Many ground-breaking developments happen in the crypto space now and then, but the proposed ETH merge may be the most revolutionary idea anyone can witness in the crypto industry.

Do you know about the ETH merge or the possibilities it brings to the blockchain world? This article will show why the ETH merge could be a big deal.


What is the ETH merge?


Before this move, speculated to hold around September 15 this year, Ethereum processed transactions using the power-expending PoW (Proof of Work) algorithm. However, the merge will see Ethereum fully transition from the Bitcoin-pioneered PoW algorithm to the PoS (Proof of Stake) algorithm.

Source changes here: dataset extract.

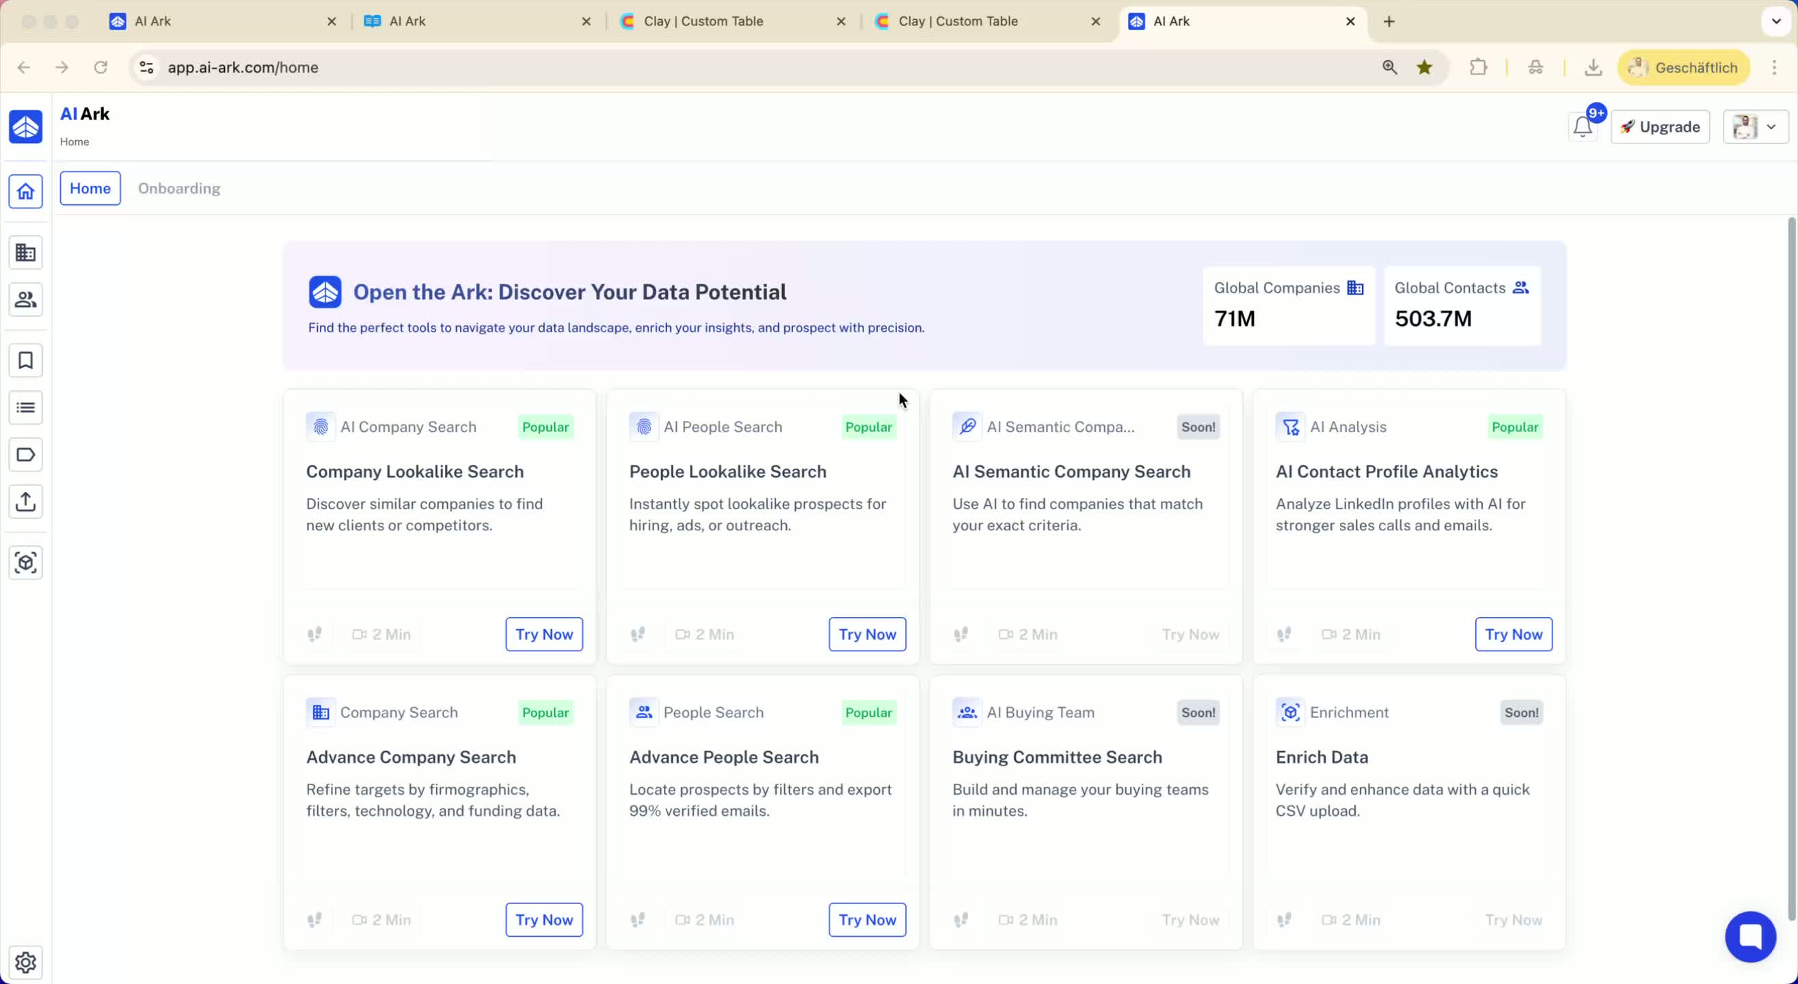Switch to the Onboarding tab
The height and width of the screenshot is (984, 1798).
pos(179,188)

Interestingly, Ethereum had proposed the PoS network (called the Beacon Chain) in 2020, but the team didn’t process transactions with the network. Instead, it was a staging area preparing the Ethereum ecosystem for a PoS network upgrade.

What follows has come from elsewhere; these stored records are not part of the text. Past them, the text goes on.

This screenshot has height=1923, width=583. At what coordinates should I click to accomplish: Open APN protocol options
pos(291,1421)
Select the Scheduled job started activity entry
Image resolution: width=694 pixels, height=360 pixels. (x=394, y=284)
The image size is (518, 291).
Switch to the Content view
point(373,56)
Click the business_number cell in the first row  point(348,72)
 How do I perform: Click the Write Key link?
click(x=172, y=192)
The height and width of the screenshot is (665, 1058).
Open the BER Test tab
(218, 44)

Read Also: What Is An NFT Auction? Here Are The Vital Insights


Why is the ETH merge important?


Crypto critics often come against the industry, making claims about its volatility and extreme power consumption. While the issue of volatility may need readdressing, the inflated rate of crypto power consumption is undeniable.

With the merge, crypto energy consumption will drastically reduce up to 99 percent. Moreover, this development will positively influence the energy sector, our physical environment, and the fees included in crypto transactions.


What are the differences between the PoS (Proof of Stake) and the (Proof of Work) algorithm?


The proof-of-work algorithm is the pilot method for verifying blocks in a blockchain transaction. And so, the earliest cryptocurrencies like Bitcoin and Ethereum use the PoW algorithm.


The PoW algorithm consumes large amounts of energy when processing a block. The reason for the enormous power consumption is the amount of work needed to solve complex computational or mathematical questions.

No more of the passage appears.